Dataset items
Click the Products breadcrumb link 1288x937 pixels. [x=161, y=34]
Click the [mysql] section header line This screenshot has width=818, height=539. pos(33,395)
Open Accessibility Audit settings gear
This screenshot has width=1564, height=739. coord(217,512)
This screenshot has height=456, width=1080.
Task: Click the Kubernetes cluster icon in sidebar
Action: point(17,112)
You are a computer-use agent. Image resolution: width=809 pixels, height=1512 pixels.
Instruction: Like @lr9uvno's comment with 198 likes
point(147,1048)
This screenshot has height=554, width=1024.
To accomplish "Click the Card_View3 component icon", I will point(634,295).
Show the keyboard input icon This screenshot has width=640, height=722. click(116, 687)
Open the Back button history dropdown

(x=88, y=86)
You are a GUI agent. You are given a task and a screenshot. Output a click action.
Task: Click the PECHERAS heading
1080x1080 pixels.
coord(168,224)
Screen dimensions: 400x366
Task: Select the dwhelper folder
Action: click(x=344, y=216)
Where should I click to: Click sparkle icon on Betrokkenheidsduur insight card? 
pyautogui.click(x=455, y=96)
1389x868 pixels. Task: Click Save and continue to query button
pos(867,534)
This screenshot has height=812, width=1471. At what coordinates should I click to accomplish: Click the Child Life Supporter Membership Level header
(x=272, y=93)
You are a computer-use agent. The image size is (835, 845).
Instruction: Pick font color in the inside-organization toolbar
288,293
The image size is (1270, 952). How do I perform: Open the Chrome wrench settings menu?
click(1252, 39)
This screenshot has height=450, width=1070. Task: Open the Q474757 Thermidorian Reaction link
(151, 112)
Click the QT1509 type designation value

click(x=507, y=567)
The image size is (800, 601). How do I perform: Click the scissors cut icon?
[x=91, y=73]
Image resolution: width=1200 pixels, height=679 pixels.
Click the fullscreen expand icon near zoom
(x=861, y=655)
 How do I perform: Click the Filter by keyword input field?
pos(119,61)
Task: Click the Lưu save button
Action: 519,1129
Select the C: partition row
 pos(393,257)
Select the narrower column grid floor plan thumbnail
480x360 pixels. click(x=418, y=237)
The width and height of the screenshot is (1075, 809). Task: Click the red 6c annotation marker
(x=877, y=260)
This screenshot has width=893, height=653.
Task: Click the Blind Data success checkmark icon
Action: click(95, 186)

TO BE DONE
Reproduce the material above word for word, beginning with the line containing "Select the narrower" and continuing through the end of the material.

TASK SOLUTION
Select the narrower column grid floor plan thumbnail
480x360 pixels. click(x=418, y=237)
The width and height of the screenshot is (1075, 809). Task: Click the red 6c annotation marker
(x=877, y=260)
This screenshot has width=893, height=653.
Task: Click the Blind Data success checkmark icon
Action: click(95, 186)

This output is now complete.